When my younger son came home, I found him a new school and, with help from the parenting facilitator at the foster care agency and the leader of my Parenting Journey course, I found him therapy at the Northside Center and services to help him in the community.
He’s also on a lot of meds now. I hate pills but my son asks for them. I think they help him. He still has a lot of problems but in school his behavior is better, because the school he goes to now understands him better and the medication helps him.
Although he has finally gotten a lot of help, my son’s behavior is still a challenge. When he has a rough day in school, he acts out when I pick him up and starts hitting.

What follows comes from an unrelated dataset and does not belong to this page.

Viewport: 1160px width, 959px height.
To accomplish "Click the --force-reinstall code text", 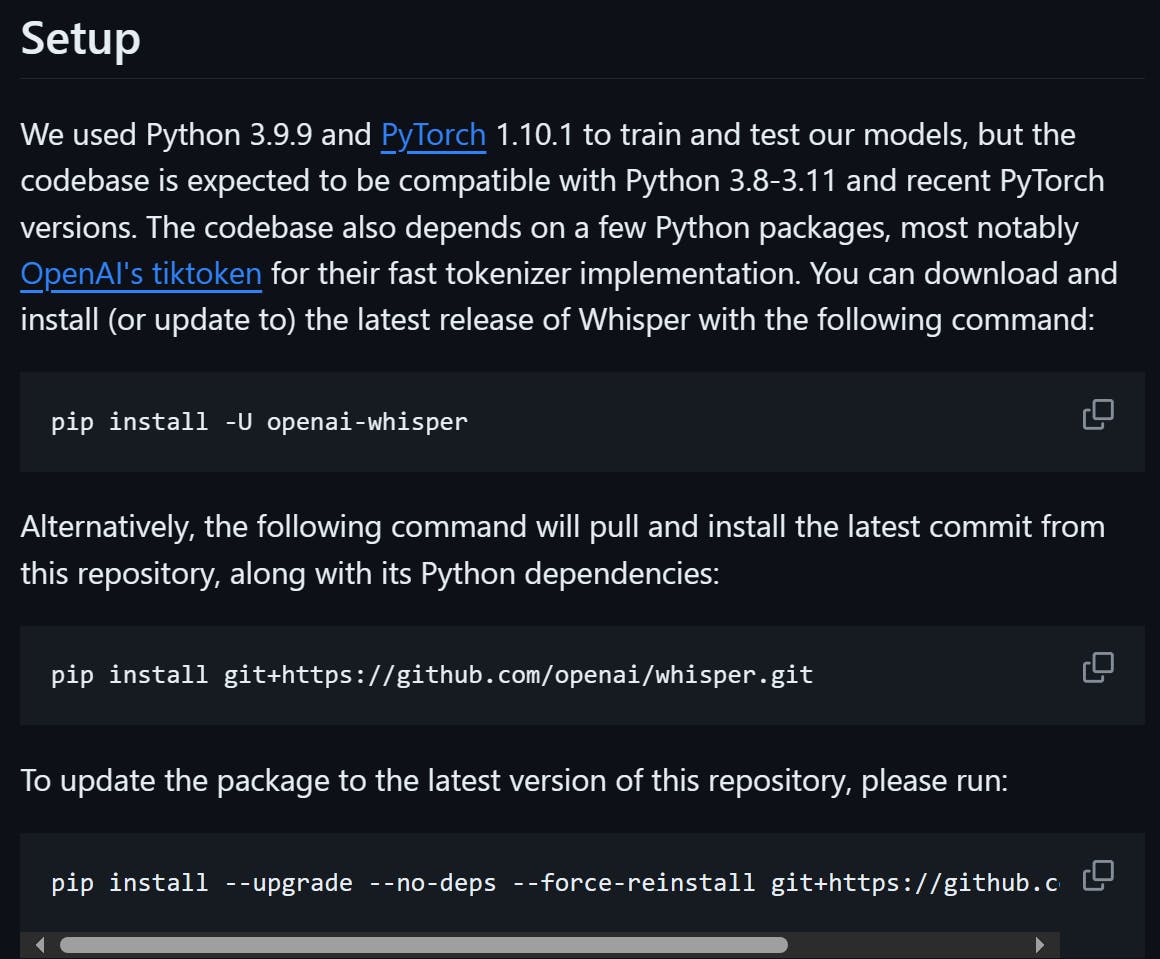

I try hugs, kisses and snacks. Sometimes, though, he also needs limits, and that’s the hardest, because now he believes CPS can always be in the picture if I say or do anything wrong. When he gets really upset and hits me, sometimes I feel like I’m in a DV relationship with him. It’s very hard but I just keep working with him, talking to him, and setting limits.
BLAMED AND NOT HEARD
If my son’s charter school had helped me when I said I needed help, I think CPS would have never gotten involved in my life. And being unnecessarily separated harmed my children.
CPS stands for child protective services but there’s no real protection ‘cause they take the kids and don’t seem to give a damn where they end up or about the pain it causes once they take them. Why don’t they listen when the kids are fighting to stay with the “neglecter”?
Yes, my boyfriend hit my son. But ACS paid no attention to the fact that I’m the one that didn’t back down and never stopped trying to get my son help no matter what. When ACS came into my life, they didn’t treat me like the parent. Instead, I felt like a kid being told what to do.
I wish I had been listened to sooner. Whenever parents say they need help, everyone who works with children should understand that those parents are seeing and saying something important, and that help is needed.